[EXTRACTED INFORMATION Boundary: Start]

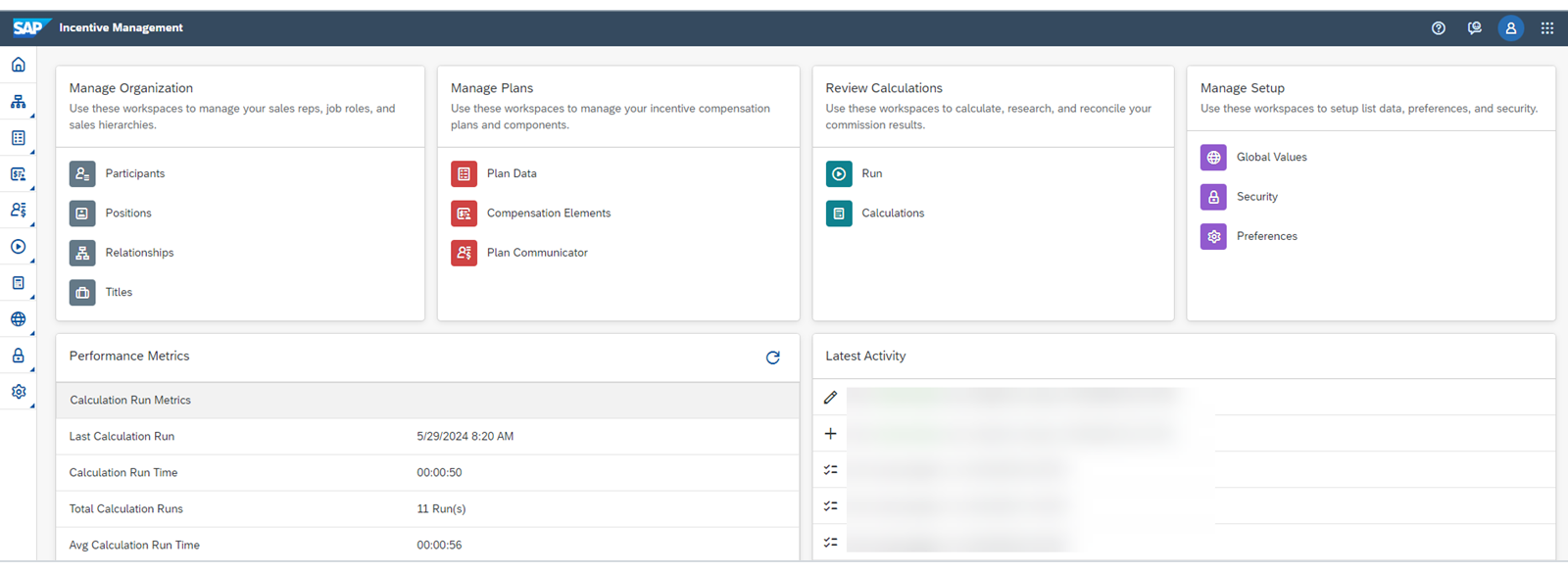This screenshot has height=572, width=1568.
Task: Click the run play icon in sidebar
Action: (x=18, y=247)
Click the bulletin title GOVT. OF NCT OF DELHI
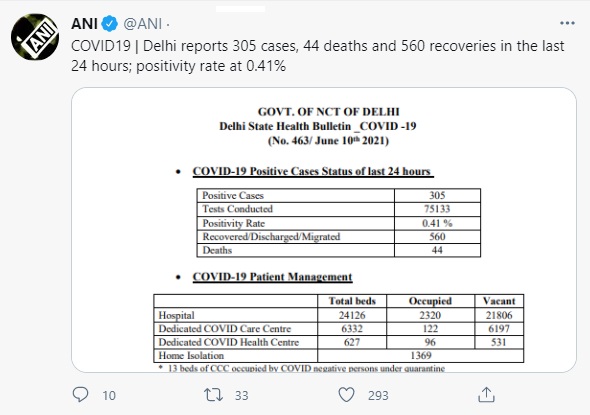590x415 pixels. (x=328, y=112)
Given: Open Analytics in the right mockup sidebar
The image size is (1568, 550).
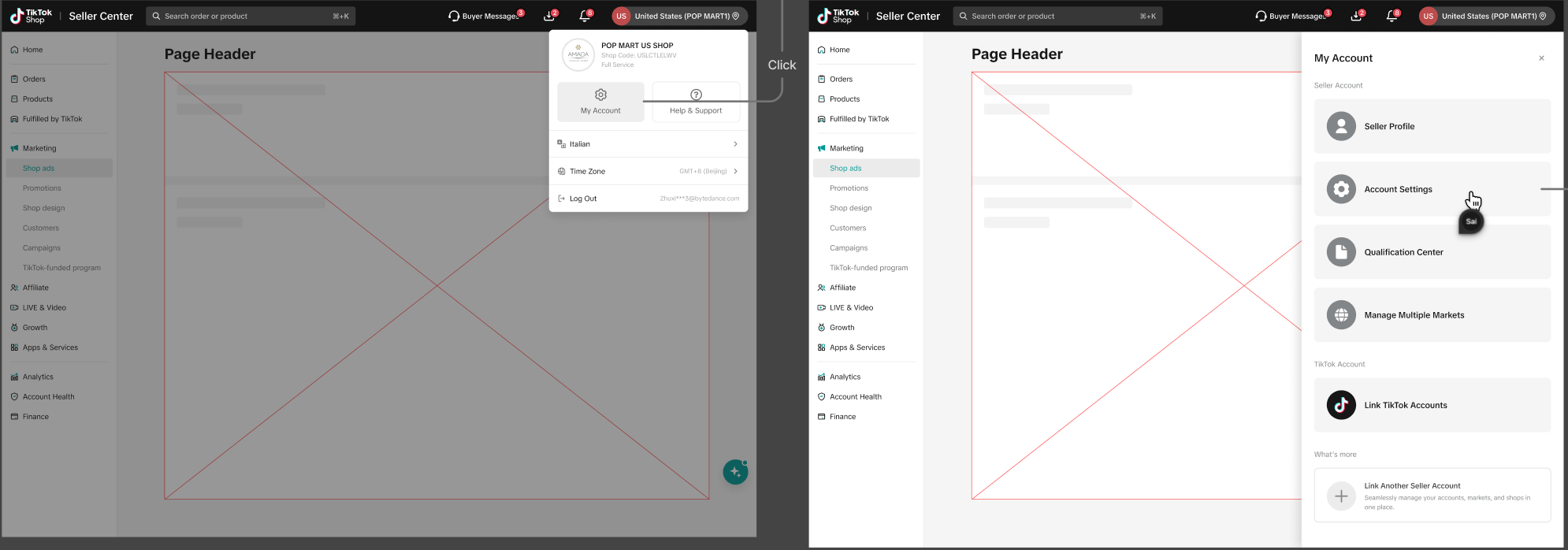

[EXTRACTED INFORMATION Boundary: End]

▸ WHAT THIS TASK INVOLVES
From the line containing "Given: Open Analytics" down to the last line of the records above, repeat every line exactly and nothing else, dropping any pictures.

▸ THE COMPLETED TASK
Given: Open Analytics in the right mockup sidebar
The image size is (1568, 550).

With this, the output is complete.